[Information supplied]

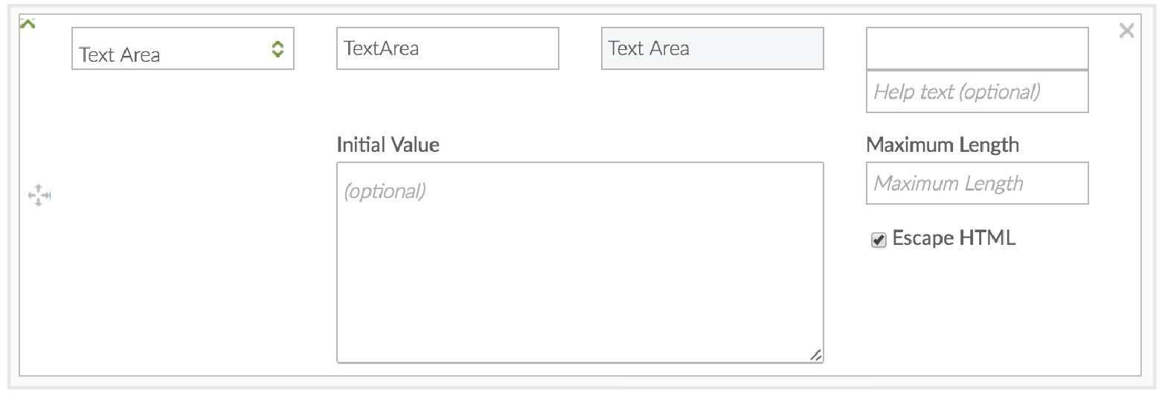Click the TextArea name input field
This screenshot has width=1162, height=399.
(447, 48)
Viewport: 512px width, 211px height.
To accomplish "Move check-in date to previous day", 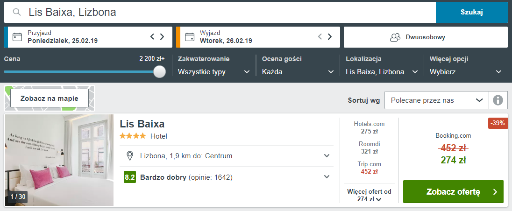I will [x=152, y=36].
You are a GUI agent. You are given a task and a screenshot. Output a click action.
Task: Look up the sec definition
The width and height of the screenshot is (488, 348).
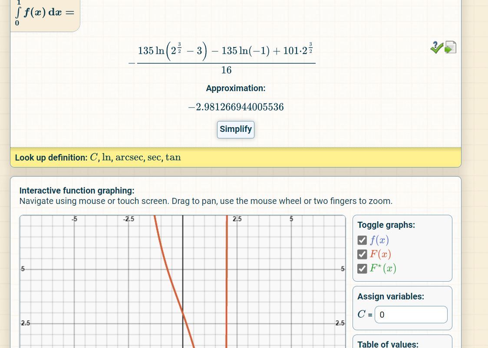[x=154, y=158]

[/Information supplied]

→ **Try it**
The copy should hold exactly the lines from the line containing "Task: Look up the sec definition" through the last line of the records, both included, and no pictures or other lines.

→ **Your solution**
Task: Look up the sec definition
The width and height of the screenshot is (488, 348).
[x=154, y=158]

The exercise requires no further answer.